Fortunately for those last-minute test takers, the Noctiluca compiled a list of our favorite tips from top scorers (including those with perfect 36s) to share with you:

It’s important to note that the ACT is not an MRI, but rather a paper and pencil test that “measures” intellect. Alas, even though Steve Jobs rejected your suggestion for a brain transplant, you can still achieve your dream score. Like any test, the ACT has specific strategies that are proven to help you do better.

Strategies & Notes:

  • English Section:
    • If out of time, always fill in the left-most bubbles to guess since A & F show “No Change,” which statistically is the right answer more often than any other option for questions.
    • Do not refer to nouns and pronouns with “they” or “them” when it is an unidentified individual. Always use “he/she” or “him/her” even if you don’t know the gender.
    • Always get rid of repetitive information even if it sounds more sophisticated than a non-repetitive answer. Sometimes you have to look a few sentences above and below in a paragraph to discover repeated details.
    • The shortest answer is best, when in doubt.
    • Fewer is for countable items (cars);  Less is for non-numerical quantities (hunger).
    • It’s -> It is; Its -> possessive.
  • Math
  • Reading
    • Process of elimination is the best way to go about passages.
    • Try to spend 3-4 minutes reading the passage to the point where you are almost skimming. ANNOTATE the packet and jot down quick 3-word-phrase notes in the margins because it will help you find questions later you don’t know.
    • READ ALL ANSWER CHOICES and what TYPE OF ANSWER the question is asking for. If an answer choice describes the right-kind of tone in a passage, but the question is asking primarily about the text’s meaning, you don’t need to waste time looking for tone words in parts of the answer choice. An accurate tone isn’t going to rectify a non-related explanation of the plot!
    • Tackle questions first that reference parts of passages with line numbers, then take on questions about overall meaning of passages last. Do this because when you do the easier questions first, re-reading the passages makes it easier to see the meaning on a second or third read.
    • Don’t select over-dramatic/over-the-top answers because they are usually wrong.
  •  Science
    • Stay awake, you’re almost done by the time you get to the last multiple-choice section. Positivity and alertness are strategies for good scores too!
    • Skip any sections that look like completely foreign to you, and first do passages that are similar to subjects you covered in high schools.
    • Mark notes of general trends 80% of answers are found from reading tables and graphs in the margins when you look over them.
  •  Writing:
    • Get to at least a third page, and aim for the fourth because all experts and test-tutors agree that length is the greatest indicator of a high score… That being said, skipping lines and writing “blah blah blah” twenty times will not put your two readers in a charitable mode for giving you 12/12.
    • Address at least one of the given opinions. To do so effectively and time efficiently, quote a small part of the given opinions or just loosely reference one. You don’t get points for writing all three given passages verbatim that they give you. A copy machine can do that, so sound better than the Scantrons grading your other sections!
    • Make up evidence if you have none… The ACT doesn’t fact check. This is about how good you’re writing sounds, not if it’s true! Quote a fake New York Times article or pretend you’re environmental club even if you’re not if it helps you write!
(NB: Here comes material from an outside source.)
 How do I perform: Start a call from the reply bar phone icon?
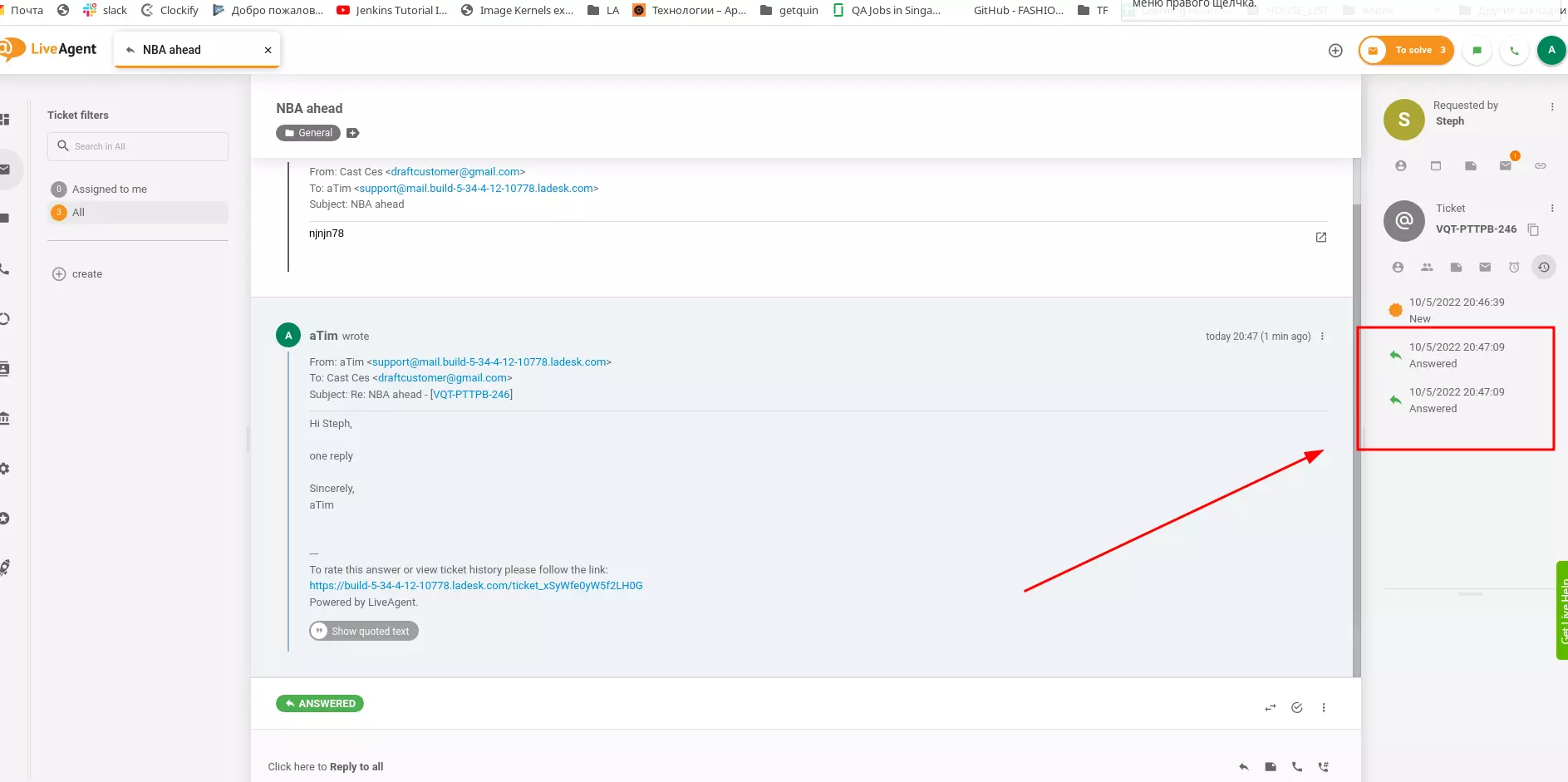point(1296,766)
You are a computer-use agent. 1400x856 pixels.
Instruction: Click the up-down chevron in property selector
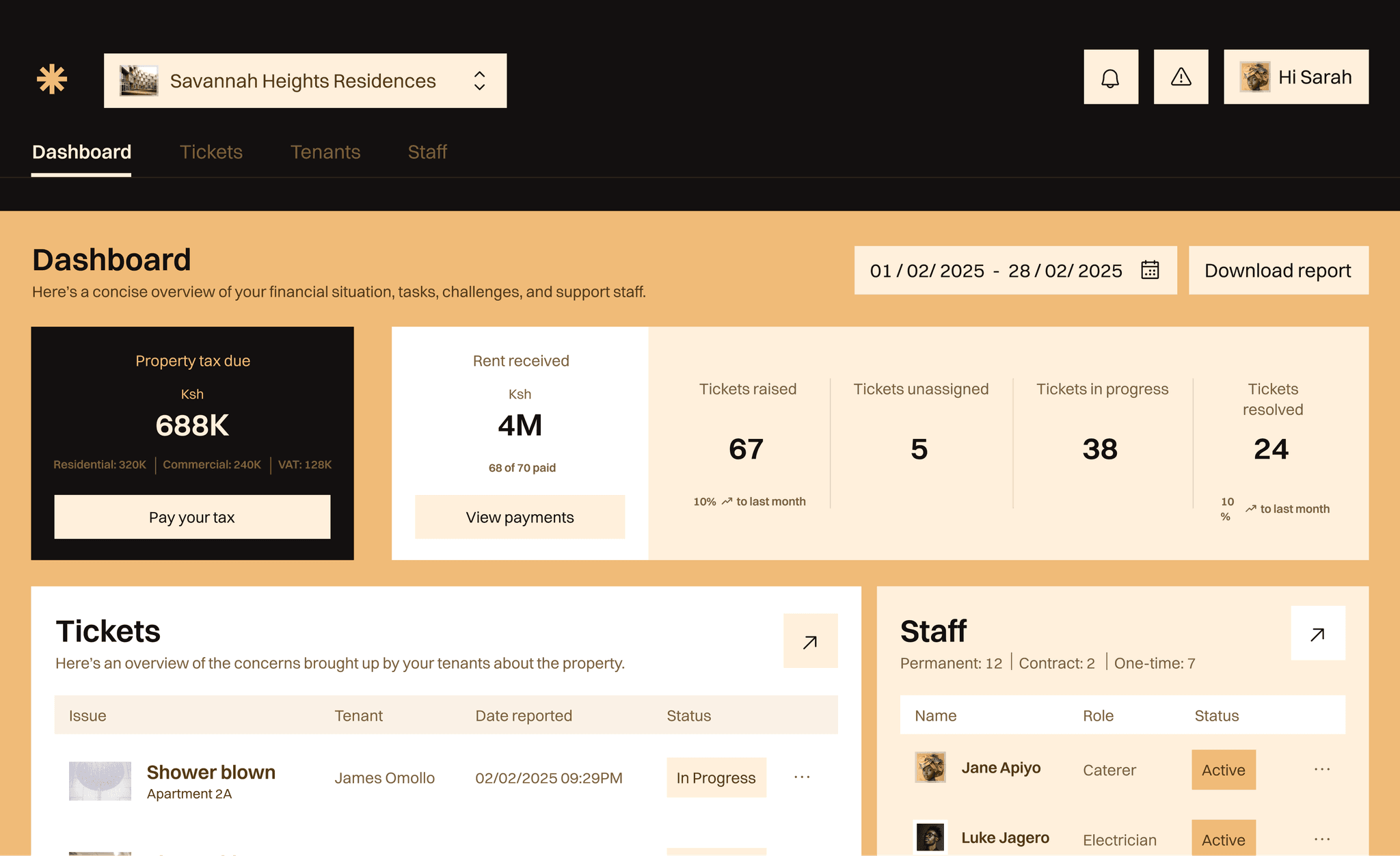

The breakfast of choice for all test conquerors is light, fruity, and will not leave you “hangry” in the middle of the Science Section. First, grab some berries to chow down on since anti-oxidants are great for combating cell aging and death. Eat moderate amounts of grains when you get up early, and pair that with eggs or Canadian bacon to make a sandwich. Sadly, bacon will bring up our cholesterol, that will in turn lower your score. Finally, eating a small granola bar or apple on the road is a great way to get you through the first hour of filling out your name and address in the form of bubbles.

Also, show up at 7:30 AM and no later at North to ensure you’re not late…. You can’t get a 36 if you’re not in the room! And wear that mask!